### WHAT IS NEEDED
Copy the part of the Aqara remote switch guide from "Pair the Aqara" to "for this device." word for word.

### DOCUMENT PASSAGE
━━━
Pair the Aqara WRS-R02 H1 double-rocker to Home Assistant via Zigbee2MQTT. All 12 actions, reliable MQTT triggers, and the silent ZHA quirk failure.

Aqara Wireless Remote Switch H1 (WRS-R02): Zigbee2MQTT Setup Guide

The WRS-R02 is one of those Aqara devices that looks dead simple but has a few specific traps: a ZHA quirk that fails silently, an action entity that disappears before your automation can catch it, and a pairing sequence that requires you to keep the device awake manually. Get past those three things and you have a battery-powered double-rocker that sticks anywhere, exposes twelve distinct button actions, and sends zero traffic outside your network.

This guide covers everything end-to-end: pairing via Zigbee2MQTT, the entities that appear in Home Assistant, how to wire button actions to automations reliably, and why ZHA is the wrong choice for this device.

What the WRS-R02 actually is

The full model name is Aqara Wireless Remote Switch H1 (Double Rocker). The Zigbee device ID is lumi.remote.b28ac1. It is battery-powered, with no wiring required — you peel the adhesive backing and stick it wherever you want a switch.

It is a Zigbee end device, not a router. That matters for one practical reason: it does not extend your Zigbee mesh. If you have a thin mesh with few mains-powered routers, don’t expect the WRS-R02 to help fill the gaps. Keep it within reliable range of your coordinator or a Zigbee router. For the broader picture on running Aqara Zigbee gear without the Aqara hub, see our guide to Aqara Zigbee devices in Home Assistant without a hub.

There is no wired equivalent here. The WRS-R02 is often confused with the H1 wall switch (WS-EUK02) — that’s a different product entirely, hardwired into a wall box. The WRS-R02 needs no mains connection.
━━━
[Saved data entries]
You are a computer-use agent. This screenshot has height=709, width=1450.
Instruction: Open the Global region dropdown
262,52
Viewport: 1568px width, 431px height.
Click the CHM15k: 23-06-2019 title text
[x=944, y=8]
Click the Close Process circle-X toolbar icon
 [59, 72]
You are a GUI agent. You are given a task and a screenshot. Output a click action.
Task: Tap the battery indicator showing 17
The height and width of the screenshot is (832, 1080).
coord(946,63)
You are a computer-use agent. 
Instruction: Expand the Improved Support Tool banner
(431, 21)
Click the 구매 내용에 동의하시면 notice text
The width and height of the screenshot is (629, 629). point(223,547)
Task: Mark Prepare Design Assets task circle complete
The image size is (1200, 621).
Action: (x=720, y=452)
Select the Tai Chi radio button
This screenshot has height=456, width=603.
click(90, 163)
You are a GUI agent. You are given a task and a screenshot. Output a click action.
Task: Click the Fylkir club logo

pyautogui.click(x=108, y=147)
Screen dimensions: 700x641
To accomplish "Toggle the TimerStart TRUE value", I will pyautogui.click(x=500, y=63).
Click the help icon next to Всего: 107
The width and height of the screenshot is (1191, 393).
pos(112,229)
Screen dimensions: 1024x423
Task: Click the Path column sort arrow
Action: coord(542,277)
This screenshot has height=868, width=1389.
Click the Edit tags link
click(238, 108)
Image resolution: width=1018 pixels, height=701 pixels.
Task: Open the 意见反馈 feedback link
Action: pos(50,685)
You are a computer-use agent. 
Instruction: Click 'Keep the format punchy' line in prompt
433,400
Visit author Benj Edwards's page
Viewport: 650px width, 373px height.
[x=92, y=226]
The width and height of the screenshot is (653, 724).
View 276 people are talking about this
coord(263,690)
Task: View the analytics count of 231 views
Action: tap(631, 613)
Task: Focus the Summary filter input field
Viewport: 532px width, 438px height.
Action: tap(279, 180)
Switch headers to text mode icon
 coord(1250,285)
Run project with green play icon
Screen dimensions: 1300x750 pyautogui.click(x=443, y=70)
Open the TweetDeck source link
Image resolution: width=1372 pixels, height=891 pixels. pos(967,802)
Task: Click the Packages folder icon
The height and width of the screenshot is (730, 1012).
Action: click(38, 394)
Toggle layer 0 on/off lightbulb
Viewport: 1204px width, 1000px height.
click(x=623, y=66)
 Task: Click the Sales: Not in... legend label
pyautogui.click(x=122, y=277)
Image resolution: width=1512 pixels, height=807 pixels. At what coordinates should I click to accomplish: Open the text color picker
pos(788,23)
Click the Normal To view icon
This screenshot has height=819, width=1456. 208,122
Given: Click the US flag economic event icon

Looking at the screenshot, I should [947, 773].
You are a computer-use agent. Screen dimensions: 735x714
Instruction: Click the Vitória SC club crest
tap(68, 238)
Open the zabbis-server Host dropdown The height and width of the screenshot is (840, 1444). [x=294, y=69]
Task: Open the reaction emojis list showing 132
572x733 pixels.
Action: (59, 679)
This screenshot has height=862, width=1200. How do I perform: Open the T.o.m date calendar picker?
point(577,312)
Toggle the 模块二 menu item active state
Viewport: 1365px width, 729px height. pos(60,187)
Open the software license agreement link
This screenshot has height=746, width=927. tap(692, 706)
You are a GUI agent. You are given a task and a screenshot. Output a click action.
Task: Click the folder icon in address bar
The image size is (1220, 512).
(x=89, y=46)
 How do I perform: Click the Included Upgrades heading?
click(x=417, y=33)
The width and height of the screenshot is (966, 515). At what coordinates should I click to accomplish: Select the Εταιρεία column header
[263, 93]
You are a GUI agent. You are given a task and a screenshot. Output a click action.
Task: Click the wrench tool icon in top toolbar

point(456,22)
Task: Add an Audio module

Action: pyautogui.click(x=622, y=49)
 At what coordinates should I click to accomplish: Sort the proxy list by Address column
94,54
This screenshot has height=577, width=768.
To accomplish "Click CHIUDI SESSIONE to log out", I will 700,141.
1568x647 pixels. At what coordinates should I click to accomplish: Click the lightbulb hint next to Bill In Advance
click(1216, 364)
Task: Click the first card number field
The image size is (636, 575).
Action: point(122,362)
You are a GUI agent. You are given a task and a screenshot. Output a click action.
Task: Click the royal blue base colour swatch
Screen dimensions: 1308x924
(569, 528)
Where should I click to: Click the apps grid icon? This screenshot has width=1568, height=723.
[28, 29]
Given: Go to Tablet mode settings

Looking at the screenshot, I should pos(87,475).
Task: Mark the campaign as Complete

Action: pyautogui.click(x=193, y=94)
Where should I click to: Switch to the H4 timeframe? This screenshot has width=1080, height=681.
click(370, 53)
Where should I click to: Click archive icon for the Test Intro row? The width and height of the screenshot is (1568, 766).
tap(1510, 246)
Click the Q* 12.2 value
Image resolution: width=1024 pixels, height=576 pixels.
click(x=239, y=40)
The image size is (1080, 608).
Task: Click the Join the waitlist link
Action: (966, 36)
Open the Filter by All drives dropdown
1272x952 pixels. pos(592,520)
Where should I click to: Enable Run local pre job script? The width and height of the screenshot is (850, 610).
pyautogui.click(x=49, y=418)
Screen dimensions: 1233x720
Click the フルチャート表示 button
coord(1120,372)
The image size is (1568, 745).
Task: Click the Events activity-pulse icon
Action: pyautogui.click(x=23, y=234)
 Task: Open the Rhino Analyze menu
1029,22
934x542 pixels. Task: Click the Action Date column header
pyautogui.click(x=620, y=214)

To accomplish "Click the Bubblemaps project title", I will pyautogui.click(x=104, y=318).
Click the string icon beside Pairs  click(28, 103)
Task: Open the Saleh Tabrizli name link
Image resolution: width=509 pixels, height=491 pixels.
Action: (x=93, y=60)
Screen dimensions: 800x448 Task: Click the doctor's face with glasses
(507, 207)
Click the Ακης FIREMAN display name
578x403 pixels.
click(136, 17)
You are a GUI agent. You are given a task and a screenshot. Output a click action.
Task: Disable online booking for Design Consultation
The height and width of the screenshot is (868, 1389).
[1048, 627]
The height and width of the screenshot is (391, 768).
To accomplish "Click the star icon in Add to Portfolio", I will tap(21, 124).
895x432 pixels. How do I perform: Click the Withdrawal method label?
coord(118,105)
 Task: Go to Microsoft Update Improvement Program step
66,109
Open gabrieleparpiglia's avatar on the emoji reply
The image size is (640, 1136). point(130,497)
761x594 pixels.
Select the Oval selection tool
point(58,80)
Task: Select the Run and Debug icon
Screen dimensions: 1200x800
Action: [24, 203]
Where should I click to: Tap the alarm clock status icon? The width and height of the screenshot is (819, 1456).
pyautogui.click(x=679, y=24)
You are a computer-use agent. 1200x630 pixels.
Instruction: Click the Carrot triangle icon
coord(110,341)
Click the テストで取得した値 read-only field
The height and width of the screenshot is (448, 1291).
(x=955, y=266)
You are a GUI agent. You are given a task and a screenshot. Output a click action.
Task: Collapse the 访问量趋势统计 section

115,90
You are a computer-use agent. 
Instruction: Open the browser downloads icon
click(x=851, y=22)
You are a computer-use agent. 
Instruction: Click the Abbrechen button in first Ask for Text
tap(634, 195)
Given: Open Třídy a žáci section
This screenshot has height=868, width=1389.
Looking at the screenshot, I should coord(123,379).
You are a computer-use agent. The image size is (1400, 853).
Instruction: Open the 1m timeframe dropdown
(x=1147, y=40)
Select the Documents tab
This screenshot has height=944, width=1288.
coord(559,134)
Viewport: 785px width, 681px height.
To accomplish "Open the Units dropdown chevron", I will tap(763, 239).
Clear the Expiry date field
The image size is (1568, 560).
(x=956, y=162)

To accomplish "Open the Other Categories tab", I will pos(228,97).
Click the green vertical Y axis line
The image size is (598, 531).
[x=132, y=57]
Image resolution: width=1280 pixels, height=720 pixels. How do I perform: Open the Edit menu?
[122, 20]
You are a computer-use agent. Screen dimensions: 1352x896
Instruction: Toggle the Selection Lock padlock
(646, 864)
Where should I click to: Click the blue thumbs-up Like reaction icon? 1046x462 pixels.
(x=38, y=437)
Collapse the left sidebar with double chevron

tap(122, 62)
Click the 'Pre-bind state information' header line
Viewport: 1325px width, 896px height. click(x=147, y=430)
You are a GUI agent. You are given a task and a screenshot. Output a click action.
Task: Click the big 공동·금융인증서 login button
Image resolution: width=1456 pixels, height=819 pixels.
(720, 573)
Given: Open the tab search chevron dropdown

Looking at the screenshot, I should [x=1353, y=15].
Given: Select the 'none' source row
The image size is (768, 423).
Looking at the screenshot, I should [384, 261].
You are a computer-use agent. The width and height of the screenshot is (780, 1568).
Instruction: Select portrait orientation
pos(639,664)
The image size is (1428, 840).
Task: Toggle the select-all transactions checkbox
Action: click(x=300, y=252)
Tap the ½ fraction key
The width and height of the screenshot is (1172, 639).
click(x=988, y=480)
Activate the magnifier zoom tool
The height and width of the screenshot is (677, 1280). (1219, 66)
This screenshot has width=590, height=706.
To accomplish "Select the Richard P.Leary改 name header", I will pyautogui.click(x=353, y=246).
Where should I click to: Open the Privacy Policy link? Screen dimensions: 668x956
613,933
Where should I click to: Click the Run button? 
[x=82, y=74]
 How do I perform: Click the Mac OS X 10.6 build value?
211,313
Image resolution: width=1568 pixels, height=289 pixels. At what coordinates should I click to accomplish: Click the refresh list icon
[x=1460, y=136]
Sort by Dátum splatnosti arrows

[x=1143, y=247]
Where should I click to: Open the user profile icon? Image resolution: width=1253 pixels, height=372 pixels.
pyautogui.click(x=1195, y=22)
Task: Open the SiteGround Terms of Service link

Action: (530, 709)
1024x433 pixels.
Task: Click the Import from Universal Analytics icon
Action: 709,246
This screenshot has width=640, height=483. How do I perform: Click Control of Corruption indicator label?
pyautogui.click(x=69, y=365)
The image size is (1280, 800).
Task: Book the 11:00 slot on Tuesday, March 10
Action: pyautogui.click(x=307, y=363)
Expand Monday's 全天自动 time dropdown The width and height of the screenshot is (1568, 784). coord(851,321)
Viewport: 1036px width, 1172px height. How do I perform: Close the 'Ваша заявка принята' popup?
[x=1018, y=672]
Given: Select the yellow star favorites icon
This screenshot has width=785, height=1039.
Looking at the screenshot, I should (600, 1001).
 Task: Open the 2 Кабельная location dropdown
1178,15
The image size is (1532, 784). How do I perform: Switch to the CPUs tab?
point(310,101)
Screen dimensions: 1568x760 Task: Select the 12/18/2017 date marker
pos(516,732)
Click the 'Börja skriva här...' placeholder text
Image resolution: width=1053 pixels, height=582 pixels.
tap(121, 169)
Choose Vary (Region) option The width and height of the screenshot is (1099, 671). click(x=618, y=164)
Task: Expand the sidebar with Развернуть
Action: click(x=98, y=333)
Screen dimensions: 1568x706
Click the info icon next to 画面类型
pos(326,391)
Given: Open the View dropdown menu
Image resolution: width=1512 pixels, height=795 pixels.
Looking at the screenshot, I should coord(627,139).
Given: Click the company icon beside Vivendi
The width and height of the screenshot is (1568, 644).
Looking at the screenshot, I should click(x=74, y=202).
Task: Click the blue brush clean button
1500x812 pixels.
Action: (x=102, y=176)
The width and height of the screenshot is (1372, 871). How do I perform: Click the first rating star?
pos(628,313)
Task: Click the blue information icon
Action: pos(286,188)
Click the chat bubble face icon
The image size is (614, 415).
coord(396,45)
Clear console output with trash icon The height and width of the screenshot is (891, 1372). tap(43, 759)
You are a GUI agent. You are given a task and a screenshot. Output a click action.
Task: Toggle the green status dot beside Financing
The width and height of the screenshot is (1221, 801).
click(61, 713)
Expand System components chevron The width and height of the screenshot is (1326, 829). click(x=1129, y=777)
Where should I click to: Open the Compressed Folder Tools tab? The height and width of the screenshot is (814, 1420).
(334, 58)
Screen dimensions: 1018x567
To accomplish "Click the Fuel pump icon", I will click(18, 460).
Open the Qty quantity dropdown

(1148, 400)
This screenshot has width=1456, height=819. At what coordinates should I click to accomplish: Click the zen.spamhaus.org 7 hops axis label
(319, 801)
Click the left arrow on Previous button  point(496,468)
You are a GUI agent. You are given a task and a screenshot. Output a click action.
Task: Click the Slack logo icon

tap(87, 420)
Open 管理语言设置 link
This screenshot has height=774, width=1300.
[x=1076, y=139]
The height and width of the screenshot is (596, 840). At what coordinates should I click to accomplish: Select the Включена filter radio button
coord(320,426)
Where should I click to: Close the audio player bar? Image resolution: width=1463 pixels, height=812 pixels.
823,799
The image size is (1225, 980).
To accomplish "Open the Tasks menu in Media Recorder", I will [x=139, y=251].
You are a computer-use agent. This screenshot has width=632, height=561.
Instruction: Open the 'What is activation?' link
━━━
### THE ANSWER
Pair the Aqara WRS-R02 H1 double-rocker to Home Assistant via Zigbee2MQTT. All 12 actions, reliable MQTT triggers, and the silent ZHA quirk failure.

Aqara Wireless Remote Switch H1 (WRS-R02): Zigbee2MQTT Setup Guide

The WRS-R02 is one of those Aqara devices that looks dead simple but has a few specific traps: a ZHA quirk that fails silently, an action entity that disappears before your automation can catch it, and a pairing sequence that requires you to keep the device awake manually. Get past those three things and you have a battery-powered double-rocker that sticks anywhere, exposes twelve distinct button actions, and sends zero traffic outside your network.

This guide covers everything end-to-end: pairing via Zigbee2MQTT, the entities that appear in Home Assistant, how to wire button actions to automations reliably, and why ZHA is the wrong choice for this device.